Laura Wheelwright (born 10 September 1990) is an Australian actress best known for her role in the 2010 feature film Animal Kingdom.

==Early life and education==
Wheelwright studied acting at Victorian College of the Arts (VCA) in 2009, before going on to study at Melbourne's 16th Street Acting Studio. She has since studied at Howard Fine Acting Studio in Los Angeles in 2016 and 2017.

==Career==
Wheelwright's first major acting credit was in 2010 Australian crime film Animal Kingdom, alongside Ben Mendelsohn, Joel Edgerton and Guy Pearce, in which she played the role of Nicky Henry. She was 18 years old and midway through her acting course when she received the part and following the completion of the film, she continued her acting studies. She was nominated for Best Performing Actress at the 2010 AFI Awards for the role.

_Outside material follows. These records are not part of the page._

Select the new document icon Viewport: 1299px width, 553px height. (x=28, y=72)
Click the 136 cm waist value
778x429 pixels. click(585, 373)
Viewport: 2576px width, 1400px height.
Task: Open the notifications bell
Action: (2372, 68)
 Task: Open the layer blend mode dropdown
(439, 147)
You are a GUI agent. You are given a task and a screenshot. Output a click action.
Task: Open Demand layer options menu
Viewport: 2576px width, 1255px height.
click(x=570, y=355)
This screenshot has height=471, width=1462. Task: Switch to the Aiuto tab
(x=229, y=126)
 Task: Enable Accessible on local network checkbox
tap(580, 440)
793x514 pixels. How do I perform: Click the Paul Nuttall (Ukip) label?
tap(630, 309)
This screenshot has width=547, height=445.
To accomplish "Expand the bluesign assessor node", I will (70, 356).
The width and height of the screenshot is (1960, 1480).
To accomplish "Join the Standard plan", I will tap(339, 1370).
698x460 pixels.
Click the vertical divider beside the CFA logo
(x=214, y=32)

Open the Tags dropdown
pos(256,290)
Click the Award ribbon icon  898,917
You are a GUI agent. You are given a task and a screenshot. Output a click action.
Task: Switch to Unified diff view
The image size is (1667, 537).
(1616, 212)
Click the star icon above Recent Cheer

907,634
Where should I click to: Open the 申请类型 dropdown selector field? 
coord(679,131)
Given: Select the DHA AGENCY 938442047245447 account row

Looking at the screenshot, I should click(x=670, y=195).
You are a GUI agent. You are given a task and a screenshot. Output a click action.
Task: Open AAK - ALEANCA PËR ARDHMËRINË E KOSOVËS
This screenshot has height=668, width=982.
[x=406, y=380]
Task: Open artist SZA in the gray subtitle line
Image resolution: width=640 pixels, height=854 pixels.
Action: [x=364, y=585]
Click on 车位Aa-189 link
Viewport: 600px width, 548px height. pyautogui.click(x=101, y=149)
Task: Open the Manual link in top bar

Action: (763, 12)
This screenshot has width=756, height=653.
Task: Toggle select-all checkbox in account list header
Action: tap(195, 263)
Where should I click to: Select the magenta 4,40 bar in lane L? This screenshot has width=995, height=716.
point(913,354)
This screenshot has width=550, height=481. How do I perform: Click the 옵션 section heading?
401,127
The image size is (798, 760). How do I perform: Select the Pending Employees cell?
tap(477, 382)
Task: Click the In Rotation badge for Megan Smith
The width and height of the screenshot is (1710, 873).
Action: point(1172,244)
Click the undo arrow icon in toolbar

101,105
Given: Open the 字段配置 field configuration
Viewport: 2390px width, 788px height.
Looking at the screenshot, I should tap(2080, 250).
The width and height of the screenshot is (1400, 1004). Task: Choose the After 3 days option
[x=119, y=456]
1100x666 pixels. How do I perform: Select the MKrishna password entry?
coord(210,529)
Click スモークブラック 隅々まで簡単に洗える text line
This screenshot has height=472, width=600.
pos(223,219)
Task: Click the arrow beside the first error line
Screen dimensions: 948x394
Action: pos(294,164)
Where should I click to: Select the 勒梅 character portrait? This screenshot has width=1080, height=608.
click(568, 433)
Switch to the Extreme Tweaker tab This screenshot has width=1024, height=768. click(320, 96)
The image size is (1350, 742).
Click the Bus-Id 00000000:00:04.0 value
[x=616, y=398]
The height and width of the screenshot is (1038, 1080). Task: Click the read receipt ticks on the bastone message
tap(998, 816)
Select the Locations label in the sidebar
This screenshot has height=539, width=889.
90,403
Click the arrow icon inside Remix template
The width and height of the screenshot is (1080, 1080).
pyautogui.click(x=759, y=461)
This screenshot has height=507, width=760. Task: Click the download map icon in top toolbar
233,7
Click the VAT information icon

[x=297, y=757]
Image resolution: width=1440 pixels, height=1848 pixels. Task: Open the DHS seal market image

Wheelwright went on to play the female supporting lead in the 2012 Network Ten docudrama Underground: The Julian Assange Story for which she received an AACTA nomination for Best Guest or Supporting Actress in a Television Drama. She won the Best Female Actor Award at the 2013 Tropfest short film festival for her part in the winning film We've All Been There.

Wheelwright played a Canadian tourist in season 2 of the horror television series Wolf Creek. She has also had guest roles in Winners & Losers, Miss Fisher's Murder Mysteries, Ms Fisher's Modern Murder Mysteries, Get Krack!n and Informer 3838.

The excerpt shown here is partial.